-------- Data under study
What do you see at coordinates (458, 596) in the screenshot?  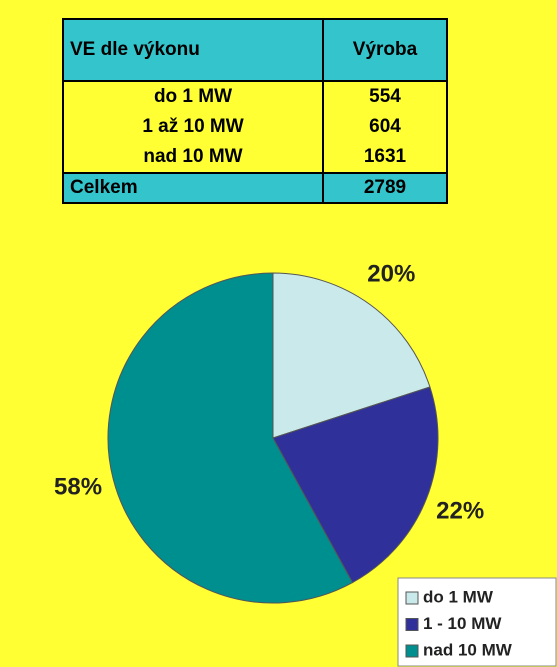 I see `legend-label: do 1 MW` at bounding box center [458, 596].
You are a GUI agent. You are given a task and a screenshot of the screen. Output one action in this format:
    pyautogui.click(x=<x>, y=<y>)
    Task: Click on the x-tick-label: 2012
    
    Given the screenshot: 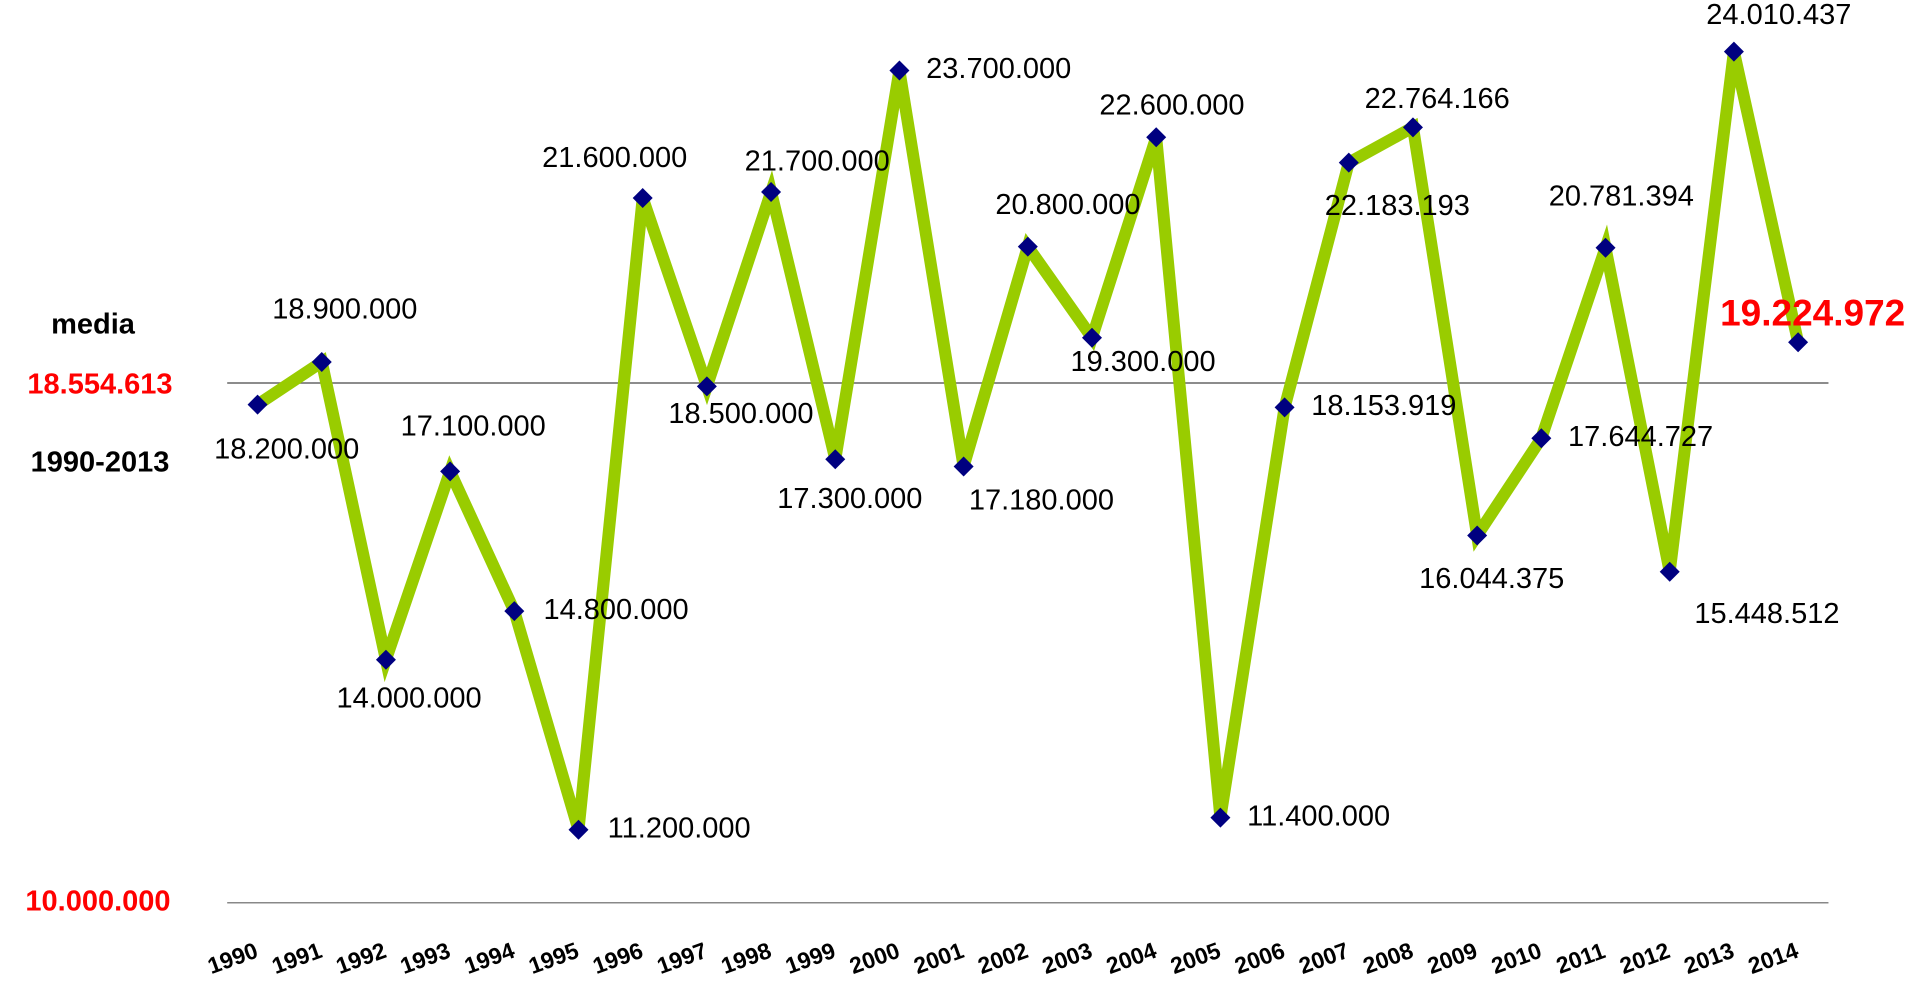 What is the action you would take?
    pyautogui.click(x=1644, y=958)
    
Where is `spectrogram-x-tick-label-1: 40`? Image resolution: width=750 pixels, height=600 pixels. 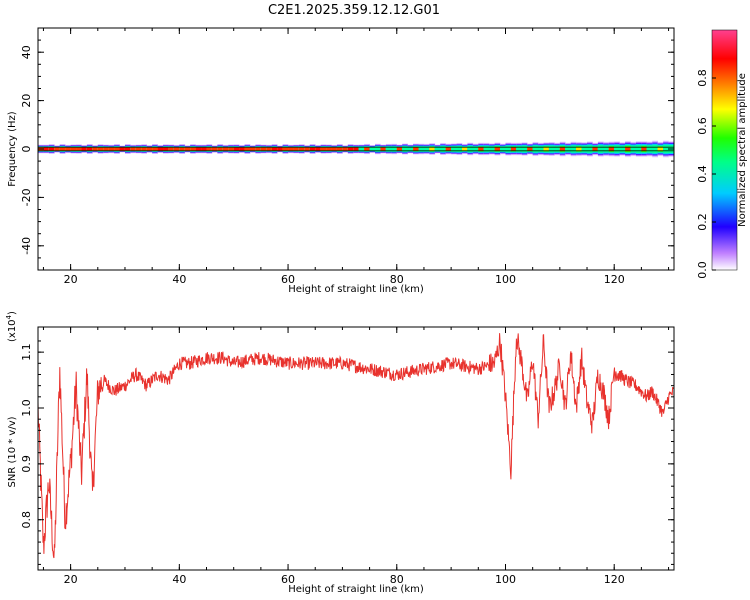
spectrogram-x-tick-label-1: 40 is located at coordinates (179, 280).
----------------
- Task details:
Reproduce the items starting at the line that contains "pixels, height=600 pixels." and ending at the end of the items, substituting "dimensions" for "resolution" and leaving everything else unchanged. Omit the pictures from your answer.

- Solution:
Where is `spectrogram-x-tick-label-1: 40`? Image dimensions: width=750 pixels, height=600 pixels. 
spectrogram-x-tick-label-1: 40 is located at coordinates (179, 280).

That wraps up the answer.